- _Directions_
**a)** In the forum thread about specks in the canals, rewrite the passage from "Canals are little" up to and including "do you mean?", putting "subdivisions" in place of "neighborhoods".
**b)** Extend the forum thread about catching specks in the canals, picking up right after its final post.

*** Text ***

# Specks in the canals



## kelly1 (Oct 1, 2007)

If you like specks the canals are the place to be right now. My dad's been out the last several days and just having a blast fishing from the backyard. I have to work but I'd be out there. Guess the cold has pushed them up in the canals. Nice slot specks. Caught one over 20.


----------



## davdoc0011 (Nov 13, 2008)

Caught 7 Sunday...Took the Nephew out and I tied him on a Jig. I was throwing a Red Head Sinker. He hung into a few but hes only 8 and they got off..

I tied one on and it was game on...every cast. We had Fun!


----------



## USMCPayne (Nov 1, 2010)

where are the canals? i'm not familiar with that.


----------



## REDFISH101 (Mar 27, 2009)

Canals are little inlets off the sound or bay.Sometimes they run into small neighborhoods off the pensacola sound


----------



## Justin (May 6, 2009)

when you say canals, what do you mean?


----------



## jjam (Dec 9, 2007)

kelly1 said:


> If you like specks the canals are the place to be right now. My dad's been out the last several days and just having a blast fishing from the backyard. I have to work but I'd be out there. Guess the cold has pushed them up in the canals. Nice slot specks. Caught one over 20.

*** Provided information ***

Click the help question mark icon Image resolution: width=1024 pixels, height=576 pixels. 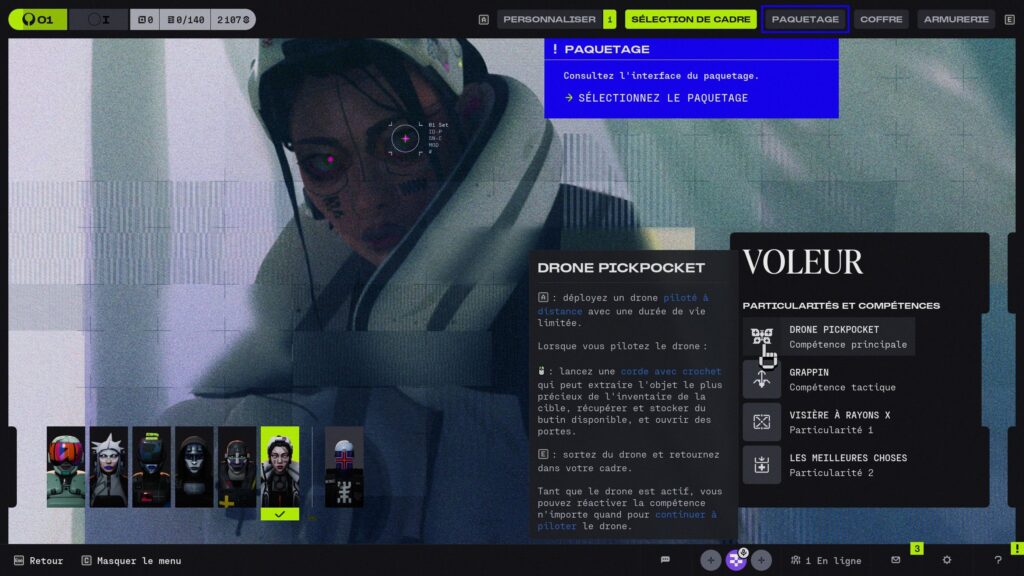point(997,560)
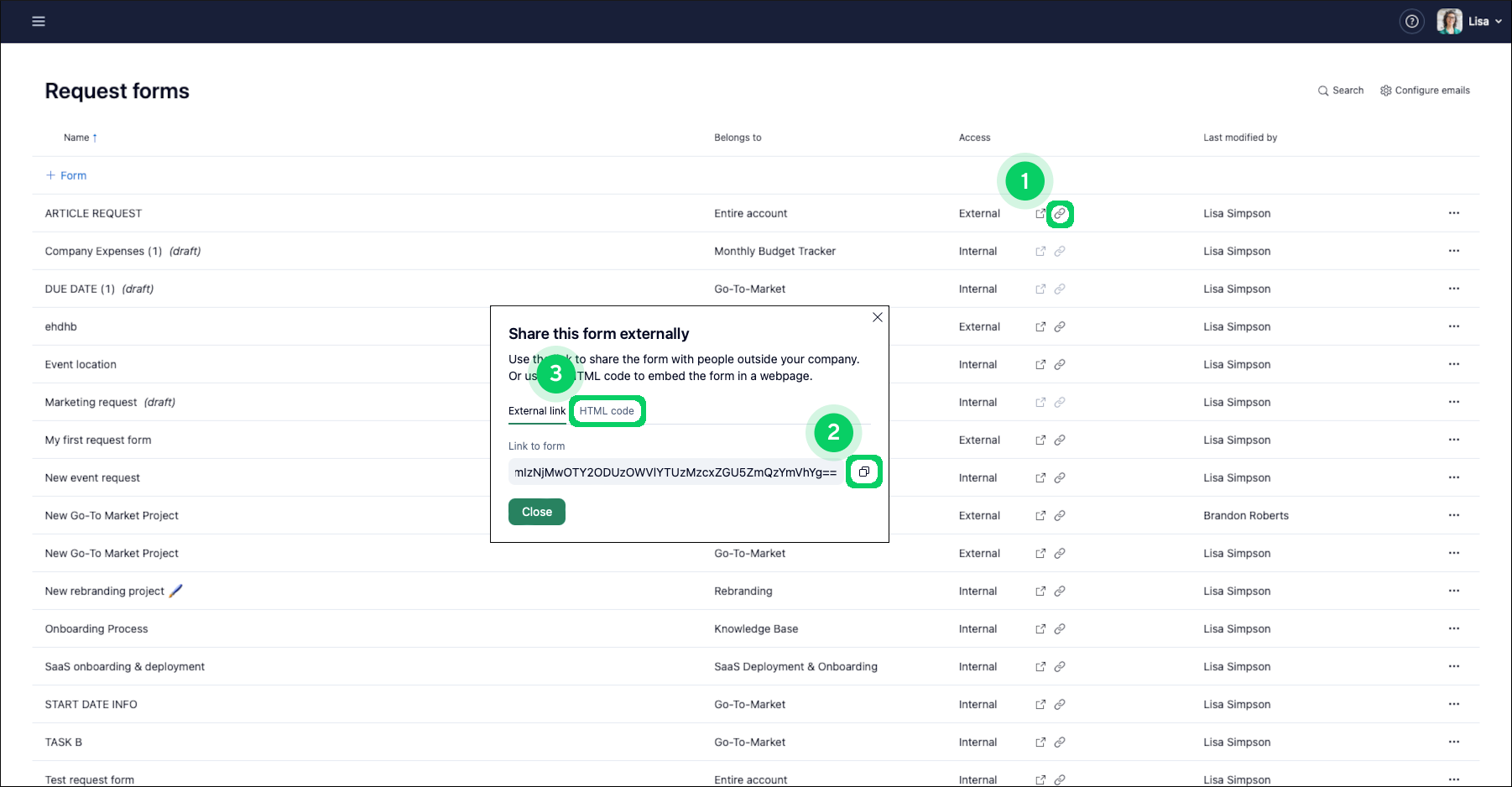Screen dimensions: 1512x787
Task: Click the Search icon
Action: coord(1340,90)
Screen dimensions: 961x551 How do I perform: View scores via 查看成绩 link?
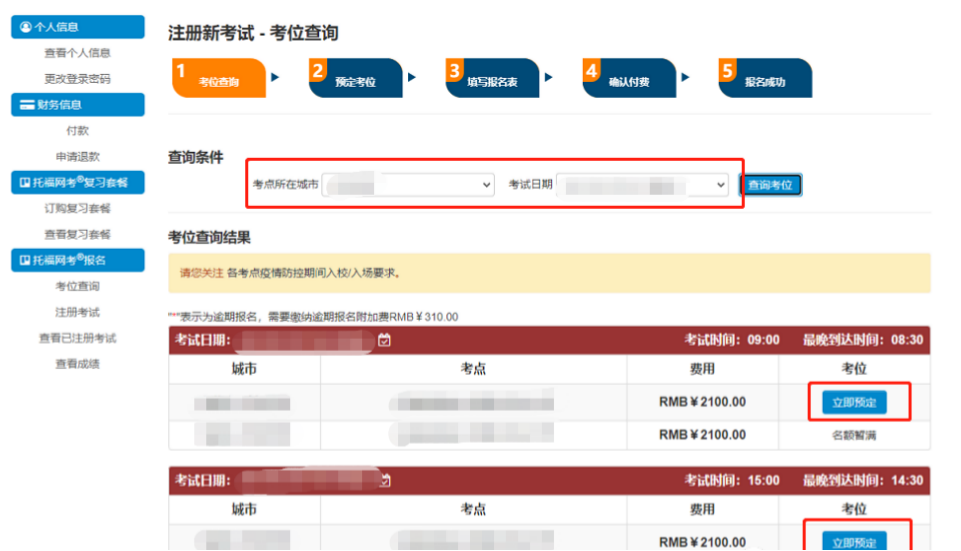pos(77,364)
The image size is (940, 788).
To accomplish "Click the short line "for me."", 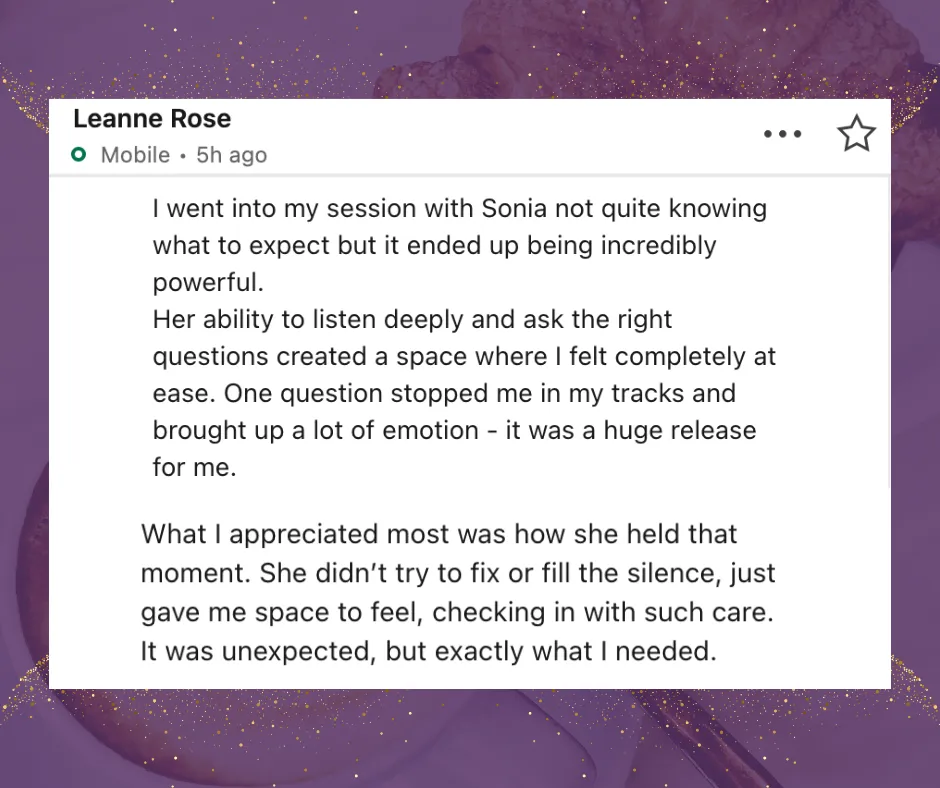I will point(194,466).
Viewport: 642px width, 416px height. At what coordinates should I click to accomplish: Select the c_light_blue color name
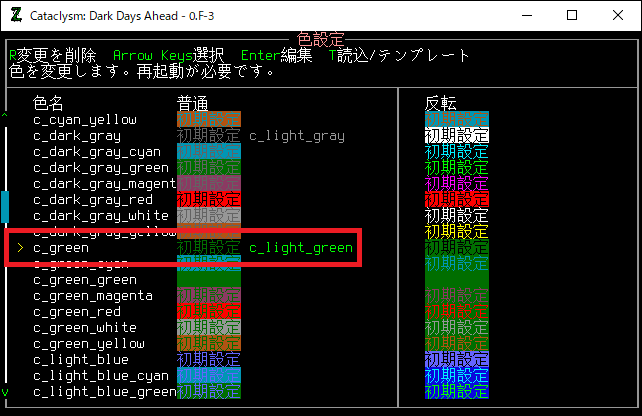click(x=81, y=359)
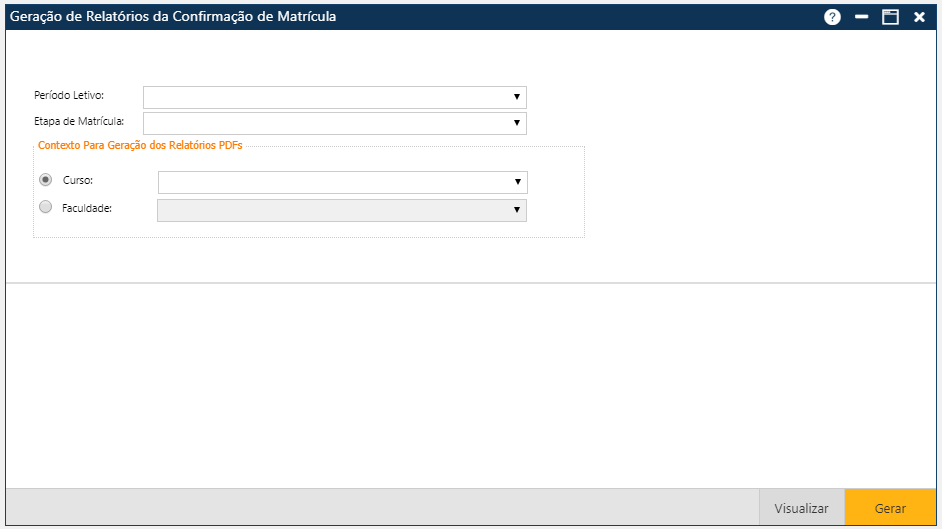The width and height of the screenshot is (942, 529).
Task: Select the Curso radio button
Action: tap(45, 180)
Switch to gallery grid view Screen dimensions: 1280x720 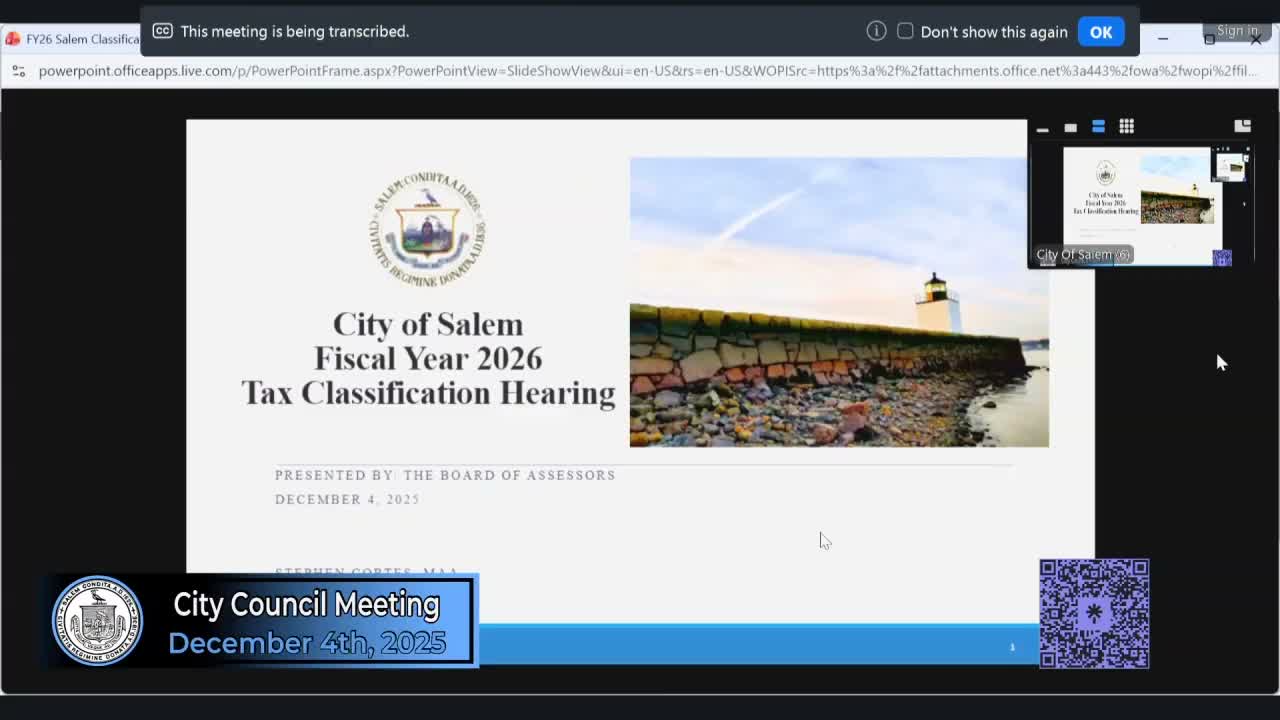pyautogui.click(x=1126, y=126)
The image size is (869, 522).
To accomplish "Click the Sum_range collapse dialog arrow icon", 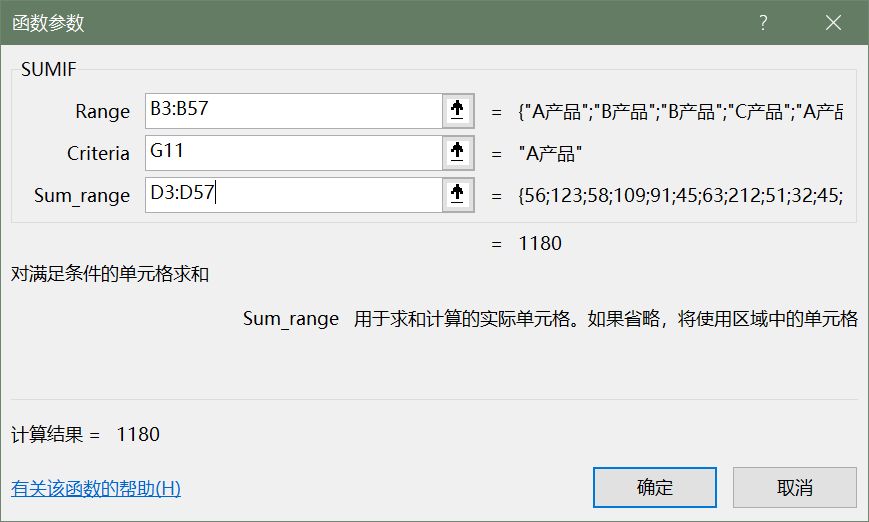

***

- _Solved tasks_
**a)**
Canals are little inlets off the sound or bay.Sometimes they run into small subdivisions off the pensacola sound


----------



## Justin (May 6, 2009)

when you say canals, what do you mean?

**b)**
Ok Kelly, I haven't forgotten our convo over the summer....letme know when we gonna fish that backyard of yours...lol

Oh, and when ever you can fit me in on de' floors like we talk a couple of weeks ago...like to have them done before Christmass if possible.

Love that speck action fer sure!

Jimmy


----------



## jjam (Dec 9, 2007)

Justin said:


> when you say canals, what do you mean?


 
Justin, canals off the sound feeding into residential neighborhoods can produce awesome speck action in the winter months. 

Great fun out of a kayak!!! 

Jimmy


----------



## Dragnfly (Jan 25, 2008)

*Specks in the COLD*

The absolute best day of speck fishing I've ever had was on a 30* morning, fishing the mouth of blackwater. North wind howling and sucked all the water out so the water level was LOW. Ran the juice out of two trolling moter batteries in 4 hours. Caught at LEAST 200, plus a couple of nice slot reds. All on a rattle trap. Went out on other days under same conditions, couldnt duplicate it. Must have neen just a fluke, but no kidding, you couldnt make a cast without a hook up!


----------



## Boatjob1 (Oct 2, 2007)

The Specks love those shallows in a cold snap..... Seems like they would head to deep holes, but whats going on is the sun warms those dark mud bottome a lot faster than any other area, so the specks heard up to catch the warmth.... Somebody's going to say I'm all wet, but I have been experiencing this for 35+ years... Good report and tight lines to all.... Tom B.


----------



## Faithnfishin (Dec 5, 2010)

Thanks Boatjob, that kind of experience really helps us less wise pupils.


----------



## beenalongtime (Oct 24, 2010)

no boat here so good to know about the specks in the canals. will go looking for 'em this weekend.


----------



## Ajerv (Oct 3, 2007)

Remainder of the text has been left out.